▶ _Passage provided_:
--*--
I can only assume that Threadbare author Andrew Seiple either isn’t hearing criticism of his attempts at anti-racist themes or else he just doesn’t care, but Very Special Chapters about racism have destroyed both of his books that I’ve read so far. The second book of the trilogy, Sew You Want To Be A Hero, was overall an improvement on the first, but the flaw that most crippled the first book has, if anything, gotten worse. Sew You Want To Be A Hero tends to focus more on fights with large parties which allows them to bounce back and forth between multiple perspectives based on whoever’s doing something interesting, and thus is far less prone to retreating into detached narration of the fight, which is good, because when Threadbare actually describes its fights, they tend to be really good.
--*--
▶ _What you need to do_:
A) Please repeat from the Threadbare review everything from "I can only assume" down to "be really good.".
B) According to the Threadbare review, what is the title of the second book of the trilogy?
C) Say whether each statement agrees with the Threadbare review, answering yes or no and quoting the words of the review that decide it: (i) The second book was overall an improvement on the first. (ii) The second book focuses more on fights with small parties. (iii) When Threadbare describes its fights, they tend to be weak.

▶ _Recorded information_:
--*--
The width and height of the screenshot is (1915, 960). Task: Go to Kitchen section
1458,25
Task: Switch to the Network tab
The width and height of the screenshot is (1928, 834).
--*--
▶ _Answers to each task_:
A)
I can only assume that Threadbare author Andrew Seiple either isn’t hearing criticism of his attempts at anti-racist themes or else he just doesn’t care, but Very Special Chapters about racism have destroyed both of his books that I’ve read so far. The second book of the trilogy, Sew You Want To Be A Hero, was overall an improvement on the first, but the flaw that most crippled the first book has, if anything, gotten worse. Sew You Want To Be A Hero tends to focus more on fights with large parties which allows them to bounce back and forth between multiple perspectives based on whoever’s doing something interesting, and thus is far less prone to retreating into detached narration of the fight, which is good, because when Threadbare actually describes its fights, they tend to be really good.

B) Sew You Want To Be A Hero

C)
(i) Yes: "was overall an improvement on the first"
(ii) No: "tends to focus more on fights with large parties"
(iii) No: "they tend to be really good"